Ah… what’s in a name…?  

Por algo lo bautizan a uno con un nombre… y al ratico ya te ponen sobrenombres… 

Sí, ya verán cómo ese título se va prolongando como un campanazo que se repite de tanto en tanto, y se lo escucha como un eco… su sentido se expande, se contrae. El título, como el verbo… se hace carne… y hueso… y va enfundando la voz que nos habla en el poema y desde él.  

Quiero decir que el título, como un epíteto, retumbando o empapando cada verso en tanto verso, se adhiere y cobra figura como la del muchacho aquél… «El que nace torcido». Y es como si dijera —«El de los pies ligeros», «el del rutilante casco», homéricamente, tal como podría sentirlo un muchacho cuando se presenta y te dice orgulloso como lo llaman. 

3 El poema se impone al lector como una caja de resonancia con un corto zaguán: una dedicatoria que casi se funde con el primer epígrafe lo dibuja amarrado en una tensa oscilación memoriosa «flexible como un puente de barcas— a las cosas que hice / y a las infinitas cosas que no hice/ a mi buena o mala leche, a mis olvidos».  

Así, el autor de la cita, Antonio Cisneros, aparece como el solista cómplice de un tono compartido, coral, de una melancolía que no consigue burlar, columpiándose en La guarimba encantada que es el título de esta primera parte del Poema y que enseguida te sale al paso con la rama «caída» de un árbol más viejo —es una cita de Juan Liscano— dándole nombre a la casa de la infancia en que transcurre su encantado desencanto.

4 Este segundo epígrafe se ensambla o se desliza en el poema encogiéndose para rodearse de un asombroso desamparo cuando su primer verso dice, solito, solamente: «A mí la poesía». Y encabalgando en corto con el resto forma una sobrecogedora secuencia de versos en escalera: 

A mí la poesía

me viene de mi madre

que más que nada fue costurera

pero escribía poemas en secreto

y lloraba en verso sus amores contrariados

Y a mí ese A mí la poesía… seguido de la amplia pausa del blanco de la página, así siga leyendo de corrido toda la estrofa, que todavía se prolonga siete versos más, a mí, repito, esta poesía imantada, tan íntima y conmovedora en el candor objetivo con que va juntando la escritura y la costura, me obliga a detenerme en estos primeros cinco escalones y subirla de nuevo, a deletrearla otra vez para coger aliento, y así con serenidad y temple, arranco a leer la estrofa siguiente con una hondura solemne y muy lento… «Victoriosa en su llanto »

## [Registros extraídos]
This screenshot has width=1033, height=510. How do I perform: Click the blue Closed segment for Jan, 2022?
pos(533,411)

==

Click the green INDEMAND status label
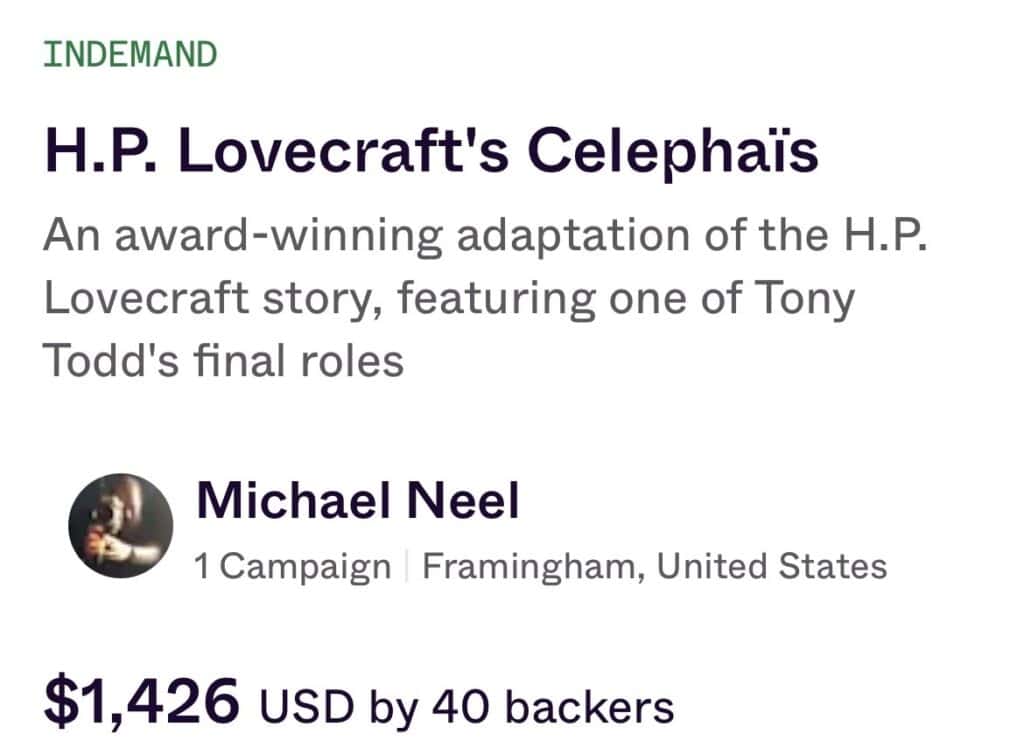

...

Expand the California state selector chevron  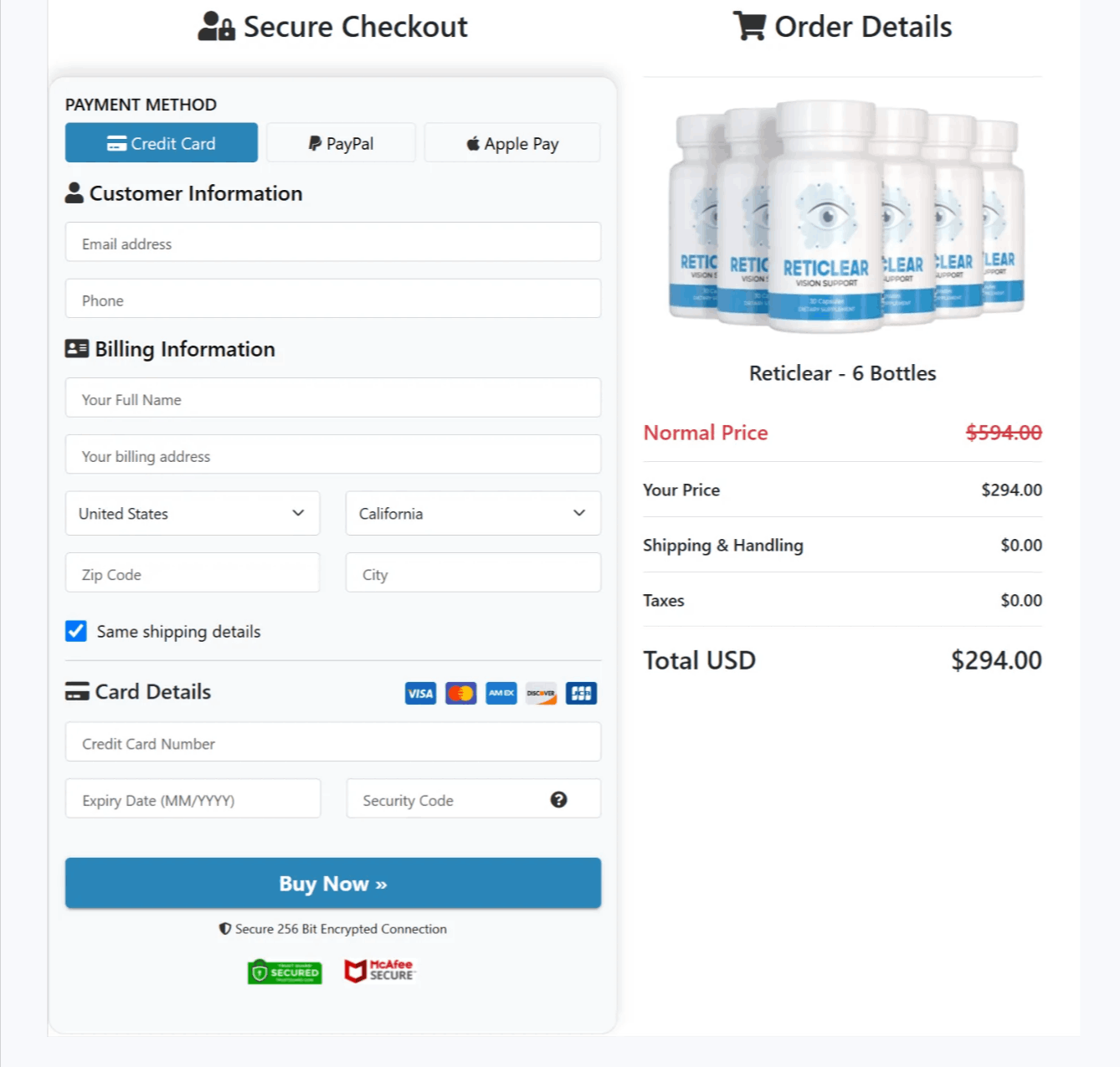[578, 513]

## [Problema a resolver]
Contesta estas preguntas a partir del artículo sobre el poema:
(a) ¿Quién es el autor de la cita del primer epígrafe?
(b) ¿Qué título lleva la primera parte del Poema?
(c) Según los versos citados, ¿qué fue más que nada la madre?
Los registros no tienen ningún papel en esto.

## [Resultado obtenido]
(a) Antonio Cisneros.
(b) La guarimba encantada.
(c) Costurera.